The number of temporal bins in the spectrogram and timeseries data.

ndim: int

Number of dimensions in the data (should be 2 for complex data).

npol: int

Number of polarisations.

nrebin: int

Number of bins to use for rebinned histograms

num_invalid_packets: int

The number invalid packets received while calculating the statistics.

num_samples: int

The total number of samples used to calculate the sample statistics.

num_samples_rfi_excised: int

The total number of samples used to calculate the sample statistics, expect those flagged for RFI.

num_samples_spectrum: nptyping.NDArray.(typing.Literal['NChan'], nptyping.UInt32)

The number of samples, per channel, to calculate the sample statistics.

num_weight_samples: int = 0

The number of samples used to calculate the weight statisitics.

polarisations: str = 'Both'

Get a string representation of the polarisations.

Values are either A, B or Both.

property polarisations_list: List[Polarisation]

Get a list of polarisations of the STAT HDF5.

For version 1.0.0 it is assumed both Pol A and Pol B are valid. However, since version 1.1.0 and Flow Through stats the output stats could be for Pol A, Pol B or both.

scan_id: int

The scan id for the generated data file

start_chan: int

The starting channel number.

t_max: float

The time offset, in seconds, from the UTC start time to represent the time at the end the file.

t_min: float

The time offset, in seconds, from the UTC start time to represent the time at the start the file.

telescope: str

The telescope the data were collected for. Should be SKALow or SKAMid

timeseries_bins: nptyping.NDArray.(typing.Literal['NTimeBin'], nptyping.Float64)

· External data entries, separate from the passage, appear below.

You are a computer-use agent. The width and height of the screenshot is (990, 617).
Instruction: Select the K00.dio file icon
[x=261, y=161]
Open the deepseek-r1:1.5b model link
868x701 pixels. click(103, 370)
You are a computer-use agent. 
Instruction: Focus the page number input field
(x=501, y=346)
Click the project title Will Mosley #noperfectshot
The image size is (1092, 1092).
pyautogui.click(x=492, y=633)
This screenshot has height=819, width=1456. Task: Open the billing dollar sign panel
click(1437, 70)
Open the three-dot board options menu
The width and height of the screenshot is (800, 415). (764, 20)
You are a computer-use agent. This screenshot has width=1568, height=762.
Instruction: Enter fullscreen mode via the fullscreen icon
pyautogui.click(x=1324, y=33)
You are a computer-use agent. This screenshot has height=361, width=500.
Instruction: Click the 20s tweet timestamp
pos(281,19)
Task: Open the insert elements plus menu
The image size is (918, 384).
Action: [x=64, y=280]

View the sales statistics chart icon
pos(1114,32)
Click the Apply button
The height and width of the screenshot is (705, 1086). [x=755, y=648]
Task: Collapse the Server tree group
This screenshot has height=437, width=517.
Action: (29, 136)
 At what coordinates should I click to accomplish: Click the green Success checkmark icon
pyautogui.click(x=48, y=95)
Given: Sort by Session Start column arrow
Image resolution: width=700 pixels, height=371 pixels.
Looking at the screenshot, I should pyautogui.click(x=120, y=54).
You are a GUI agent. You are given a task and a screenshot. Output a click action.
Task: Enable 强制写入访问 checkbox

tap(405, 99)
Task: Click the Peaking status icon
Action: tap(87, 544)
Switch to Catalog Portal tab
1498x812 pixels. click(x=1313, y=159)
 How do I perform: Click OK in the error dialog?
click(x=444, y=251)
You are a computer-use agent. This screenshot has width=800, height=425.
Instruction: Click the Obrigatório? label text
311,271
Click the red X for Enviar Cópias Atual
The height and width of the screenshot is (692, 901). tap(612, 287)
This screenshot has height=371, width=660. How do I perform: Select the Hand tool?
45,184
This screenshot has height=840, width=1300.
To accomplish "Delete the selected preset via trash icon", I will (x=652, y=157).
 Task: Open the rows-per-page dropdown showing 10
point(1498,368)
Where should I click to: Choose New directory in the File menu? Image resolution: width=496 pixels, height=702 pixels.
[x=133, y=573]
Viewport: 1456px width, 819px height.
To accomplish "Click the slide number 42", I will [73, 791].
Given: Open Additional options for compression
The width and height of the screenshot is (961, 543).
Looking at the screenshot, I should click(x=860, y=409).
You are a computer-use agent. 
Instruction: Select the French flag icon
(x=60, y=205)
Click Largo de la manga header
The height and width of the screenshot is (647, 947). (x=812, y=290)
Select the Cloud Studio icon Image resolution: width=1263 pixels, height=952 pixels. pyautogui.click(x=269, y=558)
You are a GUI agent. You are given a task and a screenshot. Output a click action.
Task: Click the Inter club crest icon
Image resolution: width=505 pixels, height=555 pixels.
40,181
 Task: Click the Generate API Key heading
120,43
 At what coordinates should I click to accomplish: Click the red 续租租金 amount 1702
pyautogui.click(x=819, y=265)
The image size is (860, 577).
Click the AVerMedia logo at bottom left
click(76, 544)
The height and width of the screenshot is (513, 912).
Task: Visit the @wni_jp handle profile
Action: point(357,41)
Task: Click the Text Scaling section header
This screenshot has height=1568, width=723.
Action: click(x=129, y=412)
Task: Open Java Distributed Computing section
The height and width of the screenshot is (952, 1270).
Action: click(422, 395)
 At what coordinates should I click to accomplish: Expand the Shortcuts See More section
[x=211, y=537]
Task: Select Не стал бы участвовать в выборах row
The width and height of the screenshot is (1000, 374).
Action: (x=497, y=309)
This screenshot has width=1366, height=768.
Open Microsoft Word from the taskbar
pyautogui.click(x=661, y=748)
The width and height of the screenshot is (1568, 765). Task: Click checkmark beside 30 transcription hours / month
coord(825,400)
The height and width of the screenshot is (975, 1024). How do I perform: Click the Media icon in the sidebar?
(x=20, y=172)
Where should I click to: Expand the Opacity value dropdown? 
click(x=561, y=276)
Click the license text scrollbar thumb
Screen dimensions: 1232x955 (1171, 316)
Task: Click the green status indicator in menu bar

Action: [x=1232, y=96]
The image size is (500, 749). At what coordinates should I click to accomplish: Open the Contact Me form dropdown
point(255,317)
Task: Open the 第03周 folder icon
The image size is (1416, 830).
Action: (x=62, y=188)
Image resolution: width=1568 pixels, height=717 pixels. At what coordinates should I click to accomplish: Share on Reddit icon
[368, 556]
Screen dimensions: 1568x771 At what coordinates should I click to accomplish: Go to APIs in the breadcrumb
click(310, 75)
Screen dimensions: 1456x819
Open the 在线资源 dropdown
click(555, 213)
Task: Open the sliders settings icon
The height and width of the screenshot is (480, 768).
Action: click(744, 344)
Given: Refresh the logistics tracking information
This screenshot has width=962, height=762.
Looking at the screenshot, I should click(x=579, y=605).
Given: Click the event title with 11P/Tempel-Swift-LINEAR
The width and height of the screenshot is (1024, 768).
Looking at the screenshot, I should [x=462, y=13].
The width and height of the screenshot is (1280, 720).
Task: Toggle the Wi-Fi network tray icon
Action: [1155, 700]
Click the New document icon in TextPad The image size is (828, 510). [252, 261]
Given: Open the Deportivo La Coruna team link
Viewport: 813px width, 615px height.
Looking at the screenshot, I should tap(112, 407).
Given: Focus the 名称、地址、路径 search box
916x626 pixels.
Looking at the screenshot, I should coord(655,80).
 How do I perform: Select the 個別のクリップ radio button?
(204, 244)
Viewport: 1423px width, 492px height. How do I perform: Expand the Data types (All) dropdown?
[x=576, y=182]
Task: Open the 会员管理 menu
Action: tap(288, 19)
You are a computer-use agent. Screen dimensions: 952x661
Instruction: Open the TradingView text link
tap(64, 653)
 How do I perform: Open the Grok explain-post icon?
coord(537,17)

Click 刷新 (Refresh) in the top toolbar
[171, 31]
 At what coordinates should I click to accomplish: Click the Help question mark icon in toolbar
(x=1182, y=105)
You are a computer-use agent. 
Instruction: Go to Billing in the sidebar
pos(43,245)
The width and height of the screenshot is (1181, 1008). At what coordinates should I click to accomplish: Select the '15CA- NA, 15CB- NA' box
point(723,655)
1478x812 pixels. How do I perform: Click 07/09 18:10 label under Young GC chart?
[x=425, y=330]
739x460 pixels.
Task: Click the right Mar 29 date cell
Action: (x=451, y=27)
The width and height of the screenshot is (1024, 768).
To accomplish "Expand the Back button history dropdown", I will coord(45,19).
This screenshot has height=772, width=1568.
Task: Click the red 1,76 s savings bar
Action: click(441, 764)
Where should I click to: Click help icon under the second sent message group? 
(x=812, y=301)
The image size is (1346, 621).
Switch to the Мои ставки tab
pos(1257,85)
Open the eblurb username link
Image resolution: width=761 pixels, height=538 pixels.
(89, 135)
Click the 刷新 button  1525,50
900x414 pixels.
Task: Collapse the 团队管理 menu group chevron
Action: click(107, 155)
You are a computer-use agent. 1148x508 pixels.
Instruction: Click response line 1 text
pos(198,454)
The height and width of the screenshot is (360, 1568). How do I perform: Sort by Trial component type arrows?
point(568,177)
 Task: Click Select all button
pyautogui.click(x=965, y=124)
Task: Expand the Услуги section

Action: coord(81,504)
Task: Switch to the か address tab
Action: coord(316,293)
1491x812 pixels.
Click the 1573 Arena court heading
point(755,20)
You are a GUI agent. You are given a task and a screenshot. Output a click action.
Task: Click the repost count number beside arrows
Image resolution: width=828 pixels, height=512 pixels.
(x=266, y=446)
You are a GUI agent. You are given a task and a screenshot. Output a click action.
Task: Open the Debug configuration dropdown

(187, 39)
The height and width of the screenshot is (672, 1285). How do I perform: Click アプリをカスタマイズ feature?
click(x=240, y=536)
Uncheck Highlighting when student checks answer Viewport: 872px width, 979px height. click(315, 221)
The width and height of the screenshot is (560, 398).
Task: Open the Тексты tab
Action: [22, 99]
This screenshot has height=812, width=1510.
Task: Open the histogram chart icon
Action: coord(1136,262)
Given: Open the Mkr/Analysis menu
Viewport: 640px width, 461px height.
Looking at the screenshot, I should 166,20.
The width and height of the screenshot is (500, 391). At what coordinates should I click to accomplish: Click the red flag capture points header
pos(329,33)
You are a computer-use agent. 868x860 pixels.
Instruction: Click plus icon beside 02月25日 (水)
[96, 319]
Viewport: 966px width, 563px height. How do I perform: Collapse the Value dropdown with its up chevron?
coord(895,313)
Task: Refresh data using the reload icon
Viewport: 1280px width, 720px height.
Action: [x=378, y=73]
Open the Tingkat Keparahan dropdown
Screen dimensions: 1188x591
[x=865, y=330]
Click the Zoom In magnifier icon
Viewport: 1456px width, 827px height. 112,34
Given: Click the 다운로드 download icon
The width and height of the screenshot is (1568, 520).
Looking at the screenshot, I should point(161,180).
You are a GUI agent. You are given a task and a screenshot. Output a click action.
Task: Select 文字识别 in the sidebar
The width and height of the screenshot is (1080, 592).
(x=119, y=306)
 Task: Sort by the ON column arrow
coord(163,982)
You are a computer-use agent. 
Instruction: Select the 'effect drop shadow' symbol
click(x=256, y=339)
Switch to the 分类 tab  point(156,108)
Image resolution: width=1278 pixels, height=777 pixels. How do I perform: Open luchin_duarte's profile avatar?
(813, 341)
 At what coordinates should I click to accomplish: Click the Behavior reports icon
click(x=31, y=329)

The timestamp offsets for each temporal bin.

utc_start: str

The UTC ISO formatted start time in of scan to the nearest second.

class ska_pst.stat.hdf5.TimeseriesDimension(value)[source]

An enum used to represent which index to use for max/min/mean in timeseries data.

MAX = 0
MEAN = 2
MIN = 1
ska_pst.stat.hdf5.get_stat_file_format(version: str) StatFileFormat[source]
ska_pst.stat.hdf5.map_hdf5_key(hdf5_key: str) str[source]

Map a key from a HDF5 attribute/dataset to a model dataclass property.